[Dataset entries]
● ● ● ● ●
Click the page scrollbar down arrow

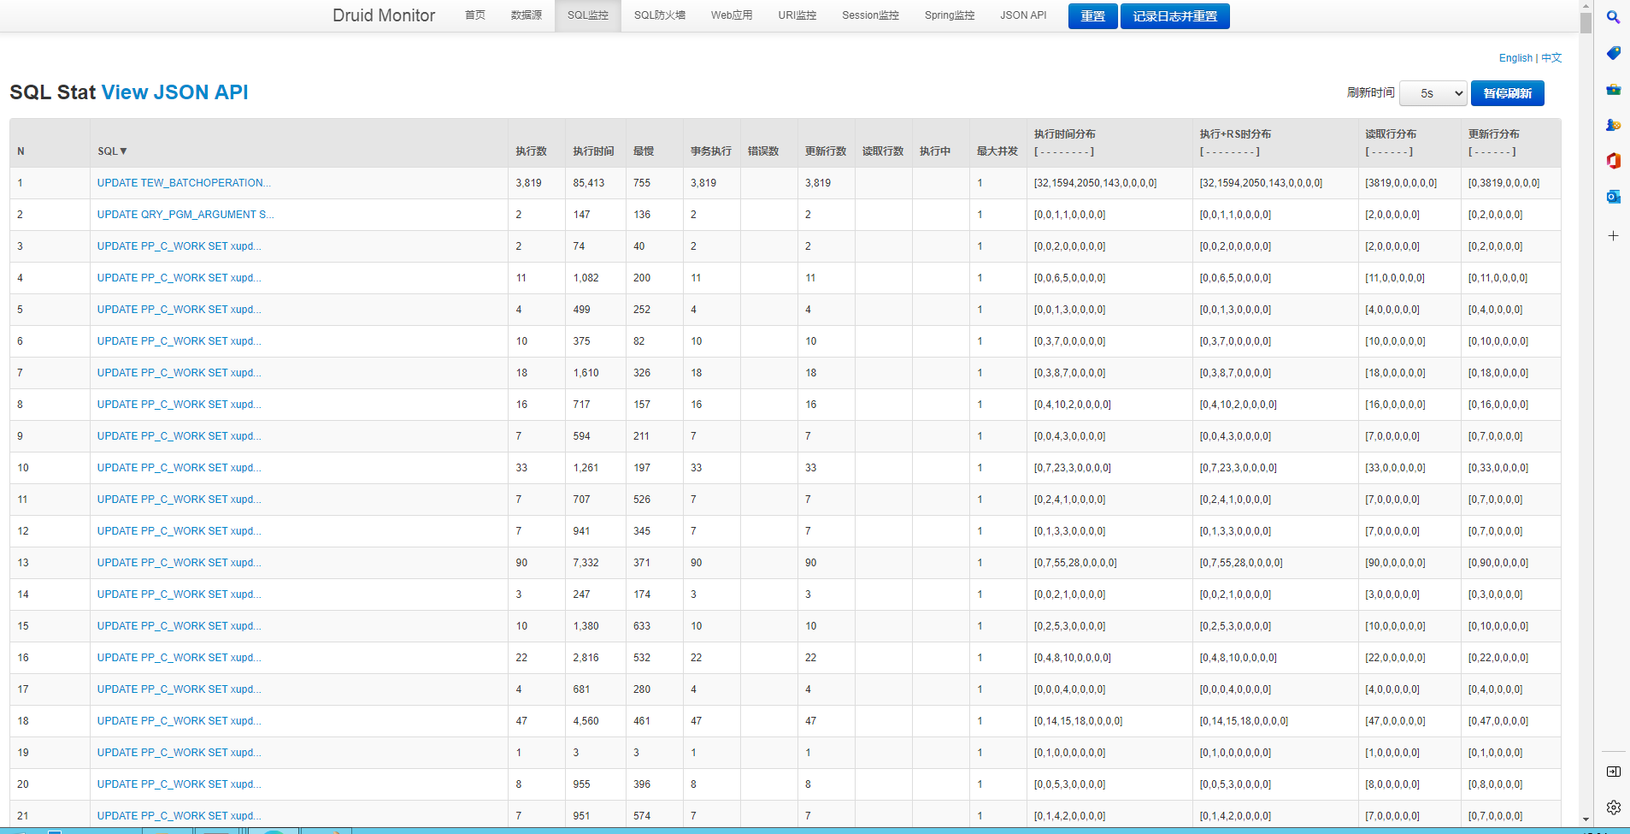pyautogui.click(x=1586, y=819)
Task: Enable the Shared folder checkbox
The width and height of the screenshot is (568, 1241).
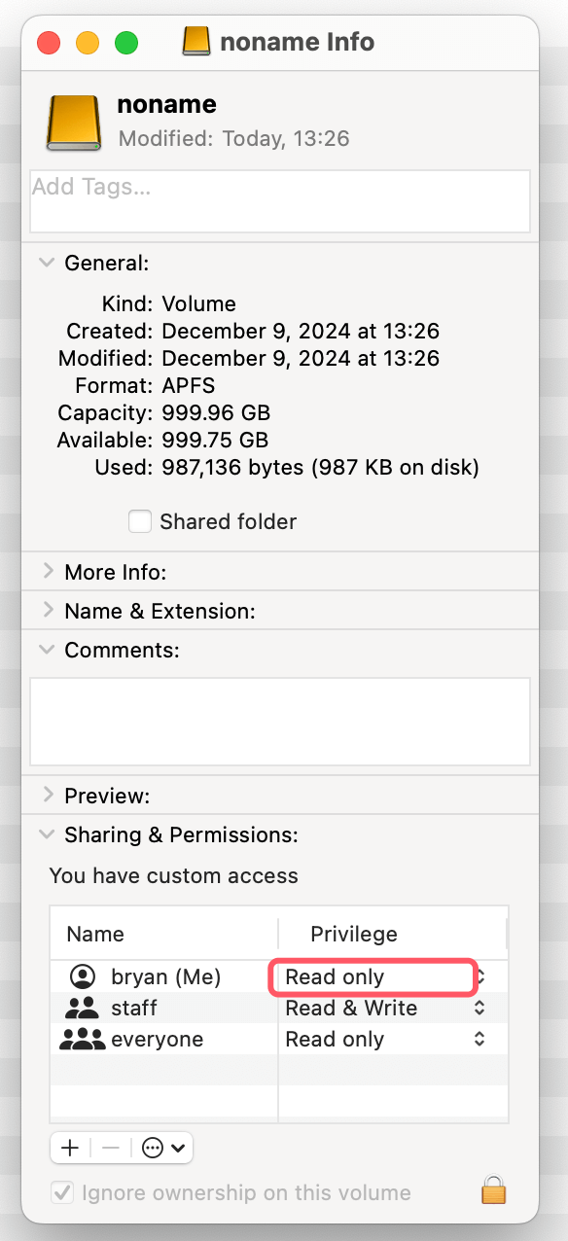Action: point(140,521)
● ● ● ● ●
Task brief — Write out exactly the stretch of lines that begins with the line containing "The width and" and ends with the last line of the records above, leaving out the pictures.

Output —
The width and height of the screenshot is (568, 1241).
Action: point(140,521)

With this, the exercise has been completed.